Playwright crawler with fingerprint generator
This example demonstrates how to use PlaywrightCrawler
together with FingerprintGenerator
that will populate several browser attributes to mimic real browser fingerprint. To read more about fingerprints please see: https://docs.apify.com/academy/anti-scraping/techniques/fingerprinting.
You can implement your own fingerprint generator or use DefaultFingerprintGenerator
. To use the generator initialize it with the desired fingerprint options. The generator will try to create fingerprint based on those options. Unspecified options will be automatically selected by the generator from the set of reasonable values. If some option is important for you, do not rely on the default and explicitly define it.
import asyncio
from crawlee.crawlers import PlaywrightCrawler, PlaywrightCrawlingContext
from crawlee.fingerprint_suite import (
DefaultFingerprintGenerator,
HeaderGeneratorOptions,
ScreenOptions,
)
async def main() -> None:
# Use default fingerprint generator with desired fingerprint options.
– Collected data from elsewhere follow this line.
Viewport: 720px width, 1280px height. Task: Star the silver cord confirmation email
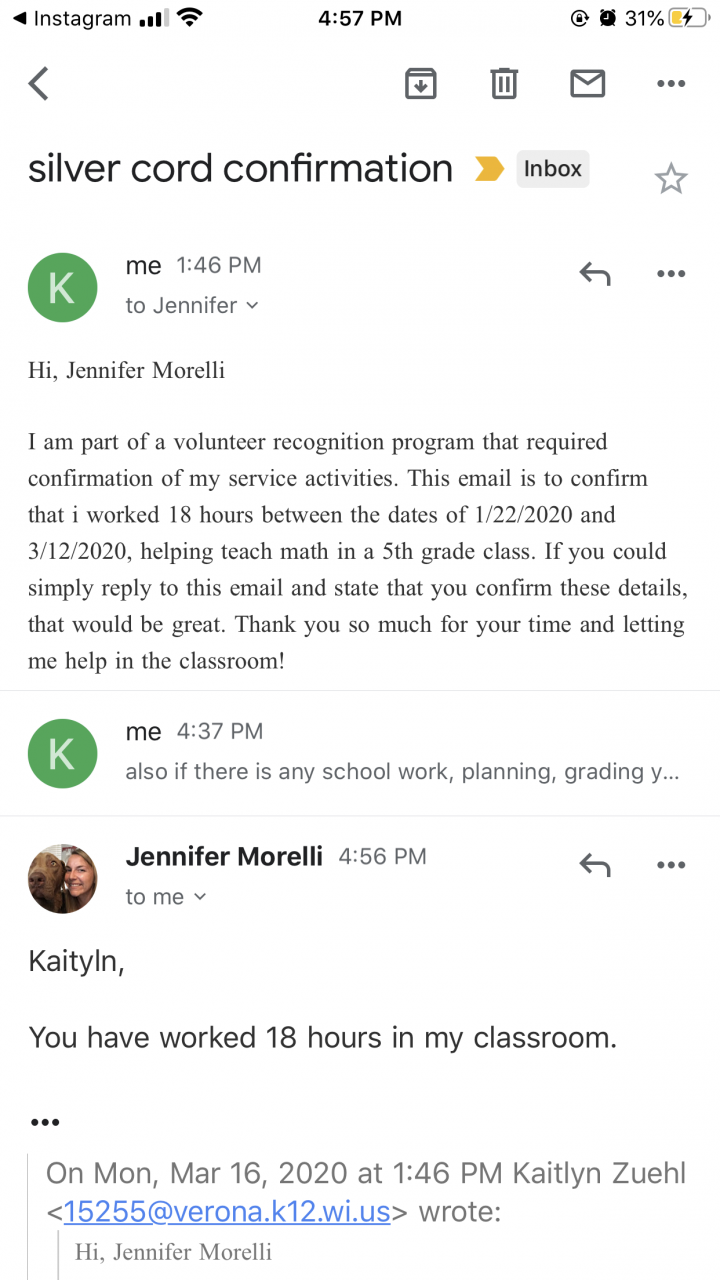(x=670, y=179)
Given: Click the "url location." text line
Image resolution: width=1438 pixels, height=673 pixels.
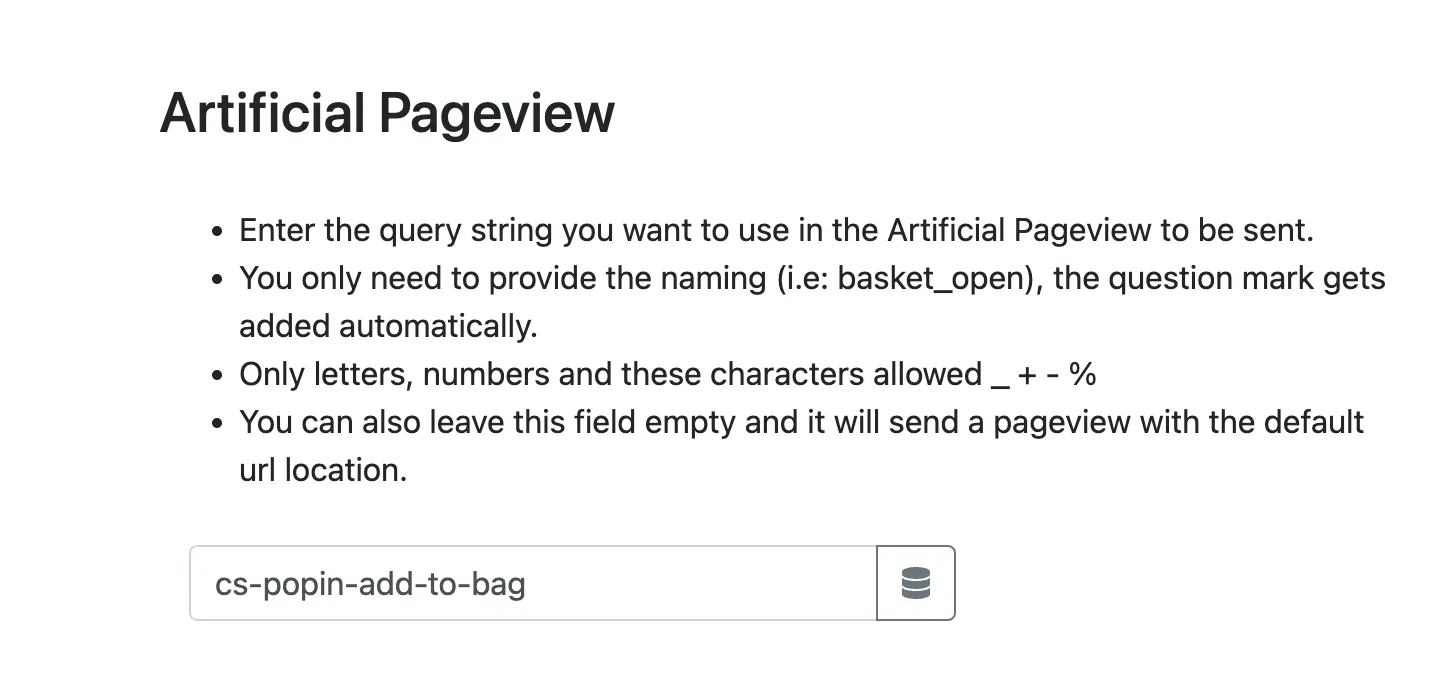Looking at the screenshot, I should (x=323, y=470).
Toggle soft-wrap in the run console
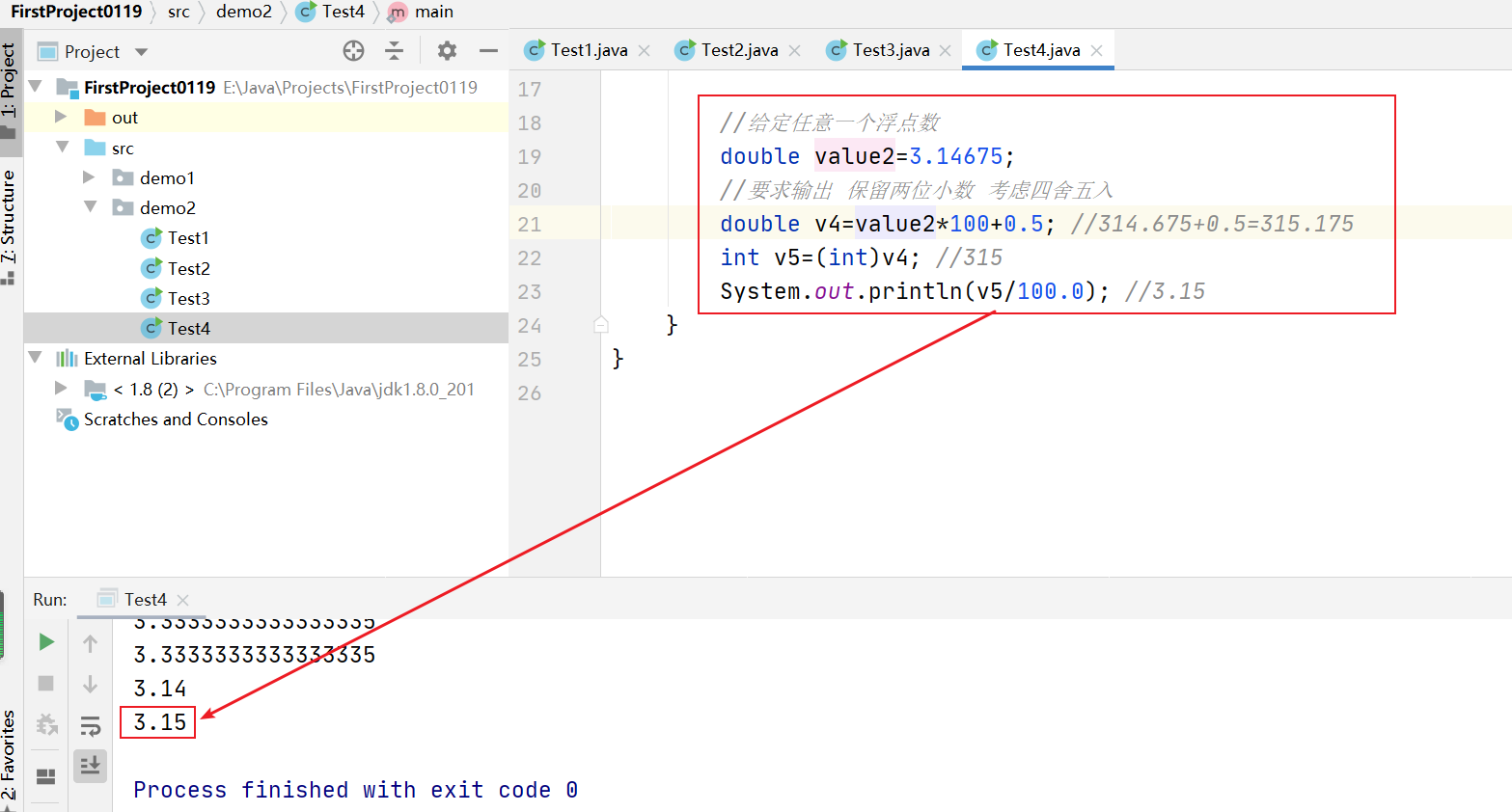1512x812 pixels. [90, 726]
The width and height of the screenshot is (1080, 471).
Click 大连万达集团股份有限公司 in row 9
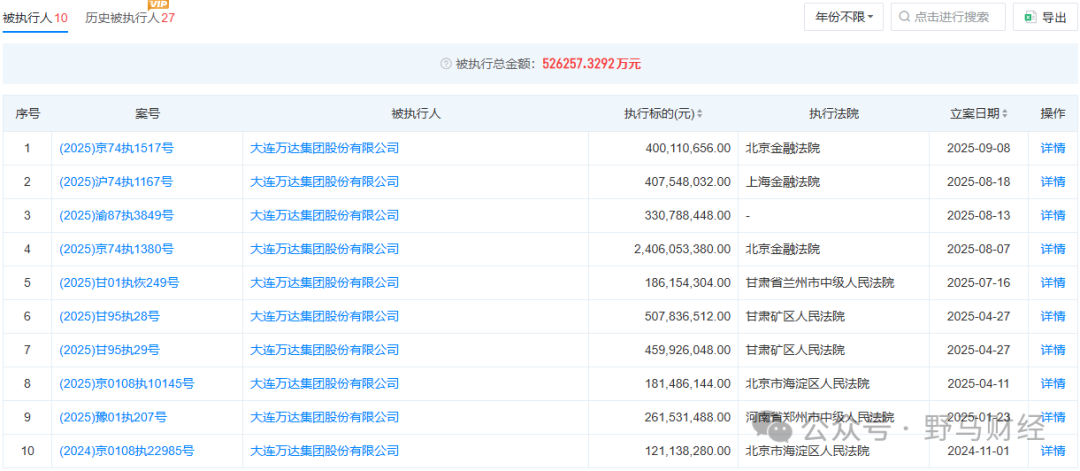(x=324, y=417)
# Generator will generate real looking browser fingerprint based on the options.
# Unspecified fingerprint options will be automatically selected by the generator.
fingerprint_generator = DefaultFingerprintGenerator(
header_options=HeaderGeneratorOptions(browsers=['chromium']),
screen_options=ScreenOptions(min_width=400),
)
crawler = PlaywrightCrawler(
# Limit the crawl to max requests. Remove or increase it for crawling all links.
max_requests_per_crawl=10,
# Headless mode, set to False to see the browser in action.
headless=False,
# Browser types supported by Playwright.
browser_type='chromium',
# Fingerprint generator to be used. By default no fingerprint generation is done.
fingerprint_generator=fingerprint_generator,
)
# Define the default request handler, which will be called for every request.
@crawler.router.default_handler
async def request_handler(context: PlaywrightCrawlingContext) -> None:
context.log.info(f'Processing {context.request.url} ...')
# Find a link to the next page and enqueue it if it exists.
await context.enqueue_links(selector='.morelink')
# Run the crawler with the initial list of URLs.
await crawler.run(['https://news.ycombinator.com/'])
if __name__ == '__main__':
asyncio.run(main())